Affectionate Moms with Depression May Epigenetically Buffer Their Child from Stress

bisulfite conversion epigenetic stress buffered babies motherhood

Different environmental factors experienced by a child can undoubtedly impact their life in the long run. Whether they were born into poverty, lack access to education, or are surrounded by violence, these experiences have the ability to dramatically disrupt their lives if they’re without the right support system. But, could a mother’s exposure to stress impact her child even before he or she is born? And could the way a mother treats her child buffer any adverse impact? Research on depressed mothers has recently shown that their response to stress can be transferred through the placenta and negatively impact their baby developing in the womb, affecting birth weight, susceptibility to disease, and brain development. Now, researchers are expanding on this evidence and have uncovered an epigenetic connection between maternal depression, sensitivity, and the programming of a child’s stress response system.

In a study conducted at the University of Utah, led by Elisabeth Conradt, scientists looked at how a mother’s hormonal response to stress, exhibited by her neuroendocrine system, epigenetically affected her infant’s hormone release response to stress. This stress reaction in the child is guided by the hypothalamic-pituitary-adrenal (HPA) axis, which describes connections between the hypothalamus, the pituitary gland, and the adrenal glands. The well-known HPA axis creates a hormone known as cortisol, which is produced in reaction to stressful events.

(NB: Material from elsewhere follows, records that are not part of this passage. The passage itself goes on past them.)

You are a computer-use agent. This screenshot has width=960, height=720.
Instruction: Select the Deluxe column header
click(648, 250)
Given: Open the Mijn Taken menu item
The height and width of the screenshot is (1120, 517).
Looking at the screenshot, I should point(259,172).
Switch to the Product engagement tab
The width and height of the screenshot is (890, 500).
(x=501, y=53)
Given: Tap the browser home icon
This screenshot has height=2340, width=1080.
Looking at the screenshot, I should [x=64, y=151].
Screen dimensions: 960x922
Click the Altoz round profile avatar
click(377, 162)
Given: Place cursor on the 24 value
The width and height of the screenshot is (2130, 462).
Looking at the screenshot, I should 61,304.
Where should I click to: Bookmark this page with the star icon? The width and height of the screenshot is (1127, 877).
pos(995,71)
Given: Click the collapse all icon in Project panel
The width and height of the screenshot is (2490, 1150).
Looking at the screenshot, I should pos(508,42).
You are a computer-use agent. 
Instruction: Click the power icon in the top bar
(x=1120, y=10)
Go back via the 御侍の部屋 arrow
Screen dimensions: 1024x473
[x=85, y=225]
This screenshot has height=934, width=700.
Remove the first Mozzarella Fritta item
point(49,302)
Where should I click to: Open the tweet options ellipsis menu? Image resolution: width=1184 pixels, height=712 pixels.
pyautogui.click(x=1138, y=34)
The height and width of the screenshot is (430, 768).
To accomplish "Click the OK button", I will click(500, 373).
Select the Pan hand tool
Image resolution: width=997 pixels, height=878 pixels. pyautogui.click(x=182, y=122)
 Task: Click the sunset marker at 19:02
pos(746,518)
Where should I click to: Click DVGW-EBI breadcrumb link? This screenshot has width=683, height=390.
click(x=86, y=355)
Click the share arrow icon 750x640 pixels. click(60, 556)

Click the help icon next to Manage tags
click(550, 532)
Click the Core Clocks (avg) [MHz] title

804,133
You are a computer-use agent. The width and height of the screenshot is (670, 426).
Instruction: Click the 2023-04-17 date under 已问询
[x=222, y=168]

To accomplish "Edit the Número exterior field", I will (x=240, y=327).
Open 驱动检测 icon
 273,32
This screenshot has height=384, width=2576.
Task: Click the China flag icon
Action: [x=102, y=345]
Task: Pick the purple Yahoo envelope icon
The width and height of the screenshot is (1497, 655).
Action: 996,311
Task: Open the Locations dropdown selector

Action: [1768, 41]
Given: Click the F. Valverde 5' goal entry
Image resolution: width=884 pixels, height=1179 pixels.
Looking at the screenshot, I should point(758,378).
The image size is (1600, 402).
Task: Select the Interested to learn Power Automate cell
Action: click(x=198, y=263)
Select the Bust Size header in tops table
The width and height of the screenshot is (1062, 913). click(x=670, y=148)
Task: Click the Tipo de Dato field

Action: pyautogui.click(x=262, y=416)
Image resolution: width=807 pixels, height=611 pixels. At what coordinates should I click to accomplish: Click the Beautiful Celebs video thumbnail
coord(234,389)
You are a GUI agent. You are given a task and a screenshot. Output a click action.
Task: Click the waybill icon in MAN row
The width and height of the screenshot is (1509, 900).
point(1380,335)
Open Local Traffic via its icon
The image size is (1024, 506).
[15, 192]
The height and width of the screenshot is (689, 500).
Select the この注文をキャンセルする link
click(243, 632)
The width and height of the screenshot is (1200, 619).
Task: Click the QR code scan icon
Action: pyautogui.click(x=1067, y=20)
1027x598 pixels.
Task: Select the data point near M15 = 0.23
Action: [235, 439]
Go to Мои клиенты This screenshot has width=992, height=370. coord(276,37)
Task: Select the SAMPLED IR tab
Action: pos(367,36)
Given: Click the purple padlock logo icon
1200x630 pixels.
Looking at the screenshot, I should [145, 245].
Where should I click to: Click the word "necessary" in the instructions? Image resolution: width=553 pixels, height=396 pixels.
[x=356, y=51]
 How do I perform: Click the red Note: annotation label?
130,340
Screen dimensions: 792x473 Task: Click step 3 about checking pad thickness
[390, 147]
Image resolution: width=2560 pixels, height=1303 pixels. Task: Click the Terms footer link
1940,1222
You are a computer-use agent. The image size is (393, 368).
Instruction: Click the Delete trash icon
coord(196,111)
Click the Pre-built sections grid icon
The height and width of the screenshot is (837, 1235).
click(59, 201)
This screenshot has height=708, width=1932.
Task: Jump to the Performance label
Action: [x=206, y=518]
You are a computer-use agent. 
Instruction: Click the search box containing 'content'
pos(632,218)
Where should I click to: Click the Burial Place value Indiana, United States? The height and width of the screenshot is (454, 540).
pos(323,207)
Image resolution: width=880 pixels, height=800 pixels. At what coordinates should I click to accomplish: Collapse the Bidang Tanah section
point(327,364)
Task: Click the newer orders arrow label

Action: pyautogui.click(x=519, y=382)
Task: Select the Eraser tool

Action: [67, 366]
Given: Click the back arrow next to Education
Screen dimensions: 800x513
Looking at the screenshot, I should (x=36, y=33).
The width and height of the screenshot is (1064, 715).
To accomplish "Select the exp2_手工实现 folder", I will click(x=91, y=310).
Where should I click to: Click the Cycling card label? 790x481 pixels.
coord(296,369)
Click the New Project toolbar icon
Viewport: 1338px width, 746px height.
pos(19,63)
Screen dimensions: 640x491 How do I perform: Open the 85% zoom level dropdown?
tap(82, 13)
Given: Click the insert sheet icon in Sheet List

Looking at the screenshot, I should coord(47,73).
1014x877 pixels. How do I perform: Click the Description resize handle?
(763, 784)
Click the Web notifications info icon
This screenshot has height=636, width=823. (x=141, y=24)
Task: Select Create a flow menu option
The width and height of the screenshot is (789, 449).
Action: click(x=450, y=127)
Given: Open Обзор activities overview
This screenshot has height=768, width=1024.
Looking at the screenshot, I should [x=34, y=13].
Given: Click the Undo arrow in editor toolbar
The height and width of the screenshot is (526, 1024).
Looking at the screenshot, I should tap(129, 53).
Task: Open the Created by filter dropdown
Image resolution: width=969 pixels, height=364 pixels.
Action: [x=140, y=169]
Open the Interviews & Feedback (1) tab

In the paper, titled “The contributions of maternal sensitivity and maternal depressive symptoms to epigenetic processes and neuroendocrine functioning,” the group of scientists relied on a technique used to analyze gene-specific DNA methylation at base-resolution, known as bisulfite conversion, in order to reveal clues about how exposure to a depressed mother’s response to stress can epigenetically affect her infant’s HPA axis. They sought to determine if particular parenting strategies could combat the detrimental impact that maternal depression may have on an infant and whether this buffering is reflected in the child’s epigenome.

Utilizing animal models, previous studies have highlighted epigenetic programming that occurs after birth as a result of the quality of the mother’s care and affection. In this study, the team of researchers wanted to apply what has been learned in animal studies to humans.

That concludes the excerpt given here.